Kenapa? Biru kadang bertanya kenapa Papanya terlihat hanya menyayangi Samudra.

Biru memberanikan diri beranjak dari sofa. "Nilai, angka, rangking. Mau sampai kapan Papa kayak gini? Kenapa Papa nggak pernah puas sama nilai hasil usaha Biru sendiri? Satukalipun Biru pernah rangking tiga besar, kenapa Papa nggak pernah hargain? Jadi Biru harus apa?!"

Plakk

Sadar, Biru baru sadar saat baru saja meninggikan intonasi suaranya. Memang sangat tidak sopan. Pantas saja tamparan tadi adalah tamparan ternyaring yang pernah dirinya rasakan. Dada Biru sesak, macam balon yang terus di pompa angin. Tanpa kata, lingkaran matanya memanas merah. Berair membendung curah air mata. Mereka seolah akan berteriak: kami ingin cepat terjun.

"PAPA! Jangan kasar sama Biru!" berontak sesosok suara pemuda ketika mendengar suara tamparan amat keras.

Brak brak brak

Sekuat tenaga gadis itu mengigit bibir bawahnya. Sampai pada titik ia tak kuat lagi menahan tangis, gadis itu bergerak pergi dengan cepat.
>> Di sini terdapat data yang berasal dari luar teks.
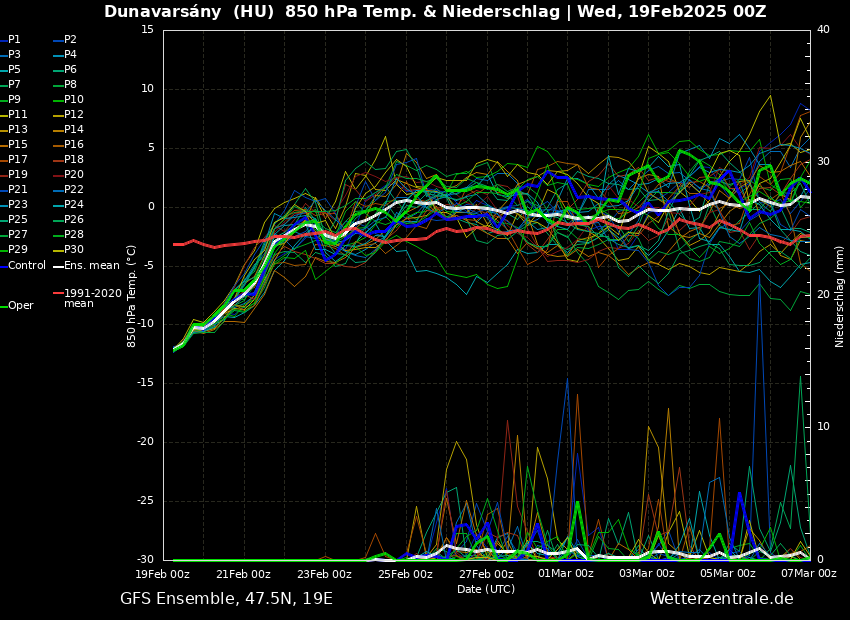Screen dimensions: 850x620
Task: Click the 07Mar 00z date tick
Action: click(808, 574)
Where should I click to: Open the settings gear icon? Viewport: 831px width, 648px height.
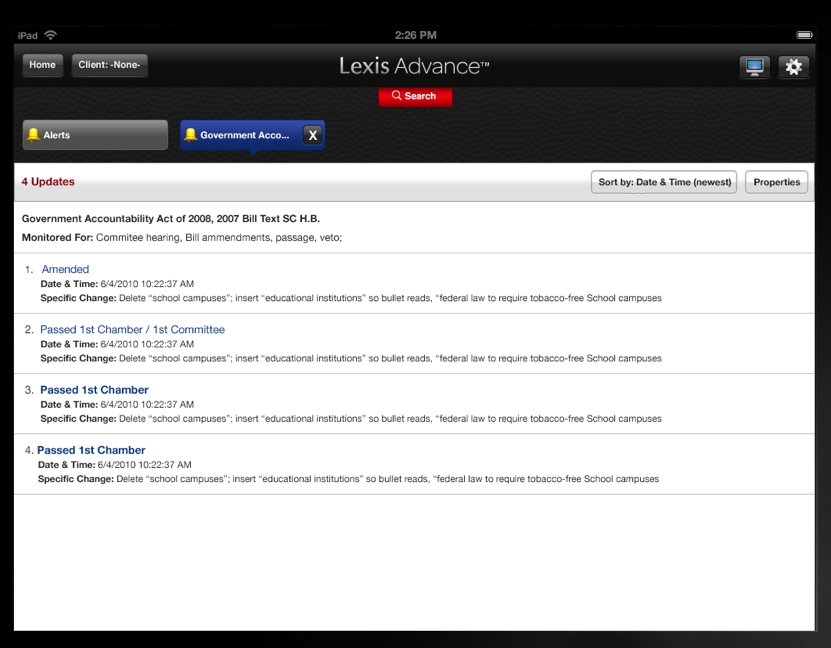click(x=794, y=66)
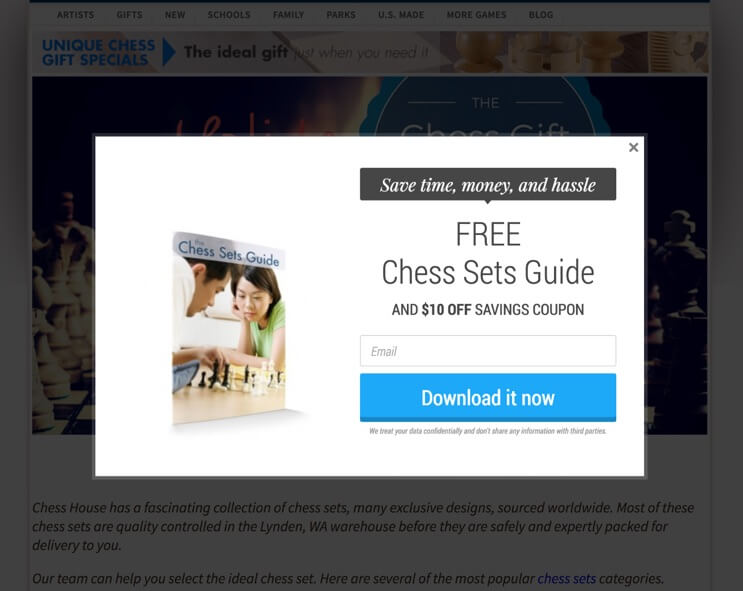Close the popup with the X icon

click(x=633, y=147)

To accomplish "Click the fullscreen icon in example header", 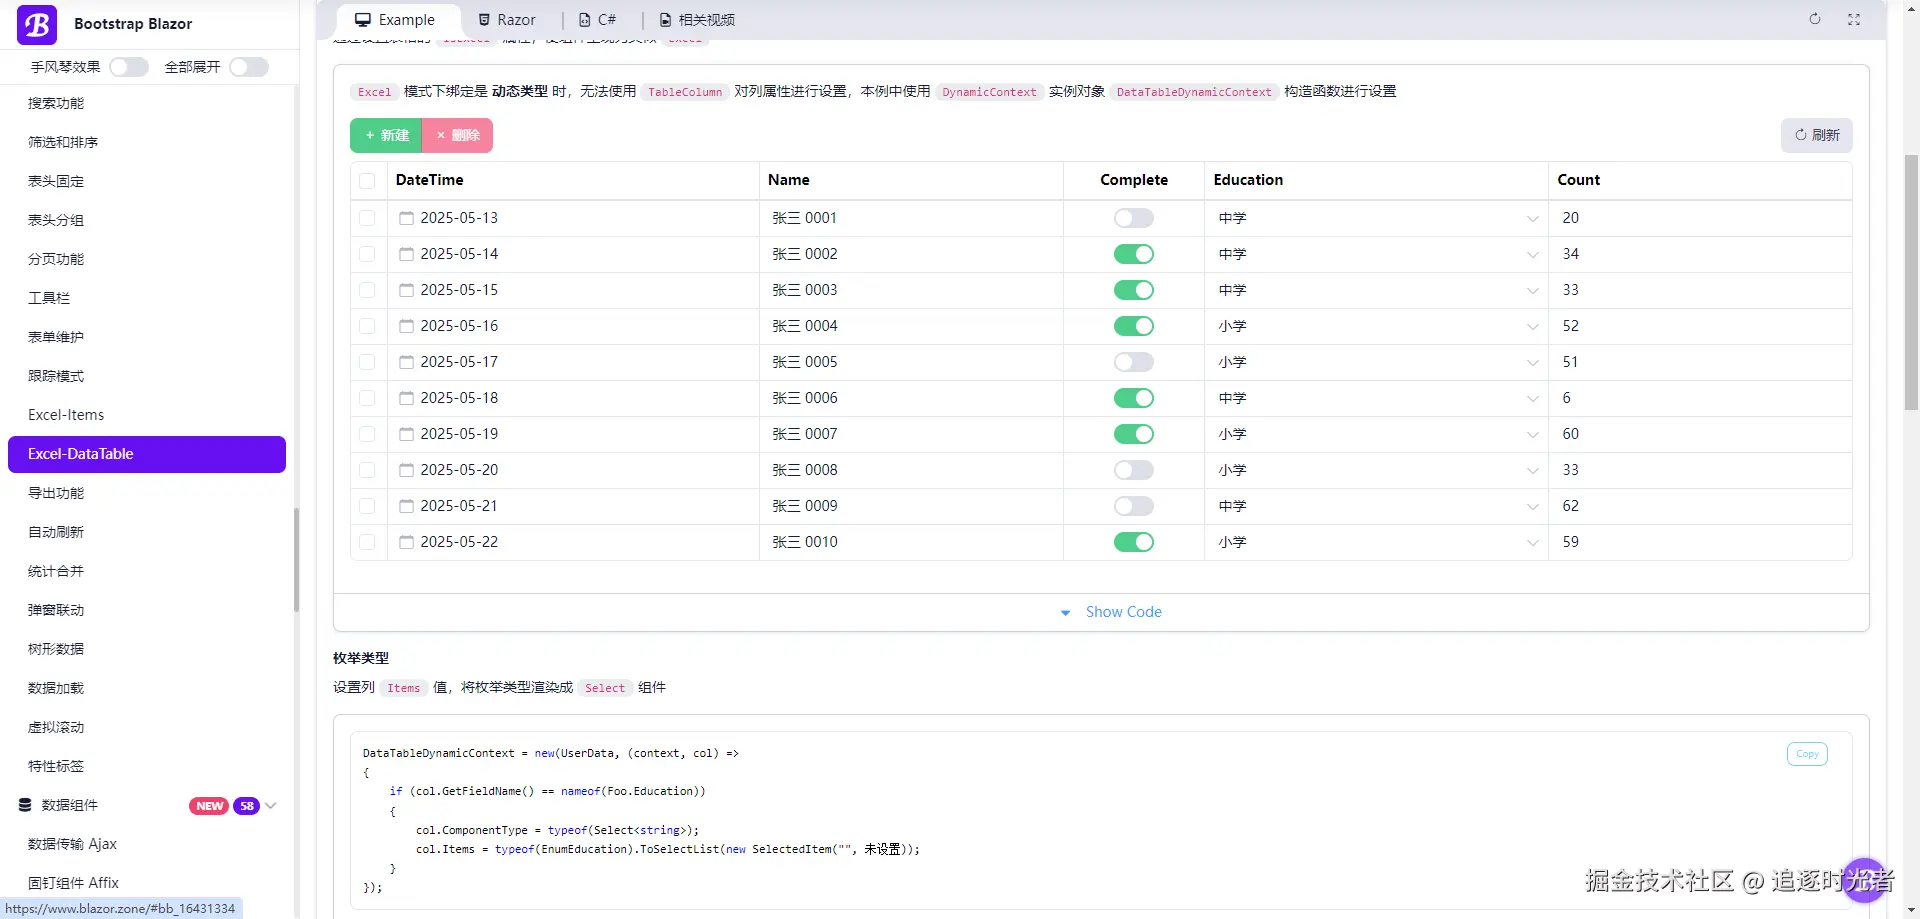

Meninggalkan Andri, Papanya, sendirian, bersama suara bentakan menyakitkan.

Biru terus menahan perih, terbawa hingga ia masuk kamar dan menutup pintu. Ia duduk di bibir ranjang. Isakan keluar seiring dengan tetesan air yang mulai jatuh sepersekon perdetik membasahi pipi.

Biru sakit. Kecewa, Biru kecewa dengan potensi buruk dirinya sendiri. Seringkali ia iri dengan Samudra yang begitu di puji dan di banggakan Papa. Samudra itu tampan, pintar, baik, bahkan nyaris sempurna. Biru hanya bisa tertawa hambar. Ia tidak tahu mengapa dirinya yang tidak cantik, bodoh, dan apatis ini bisa menjadi kembaran Samudra.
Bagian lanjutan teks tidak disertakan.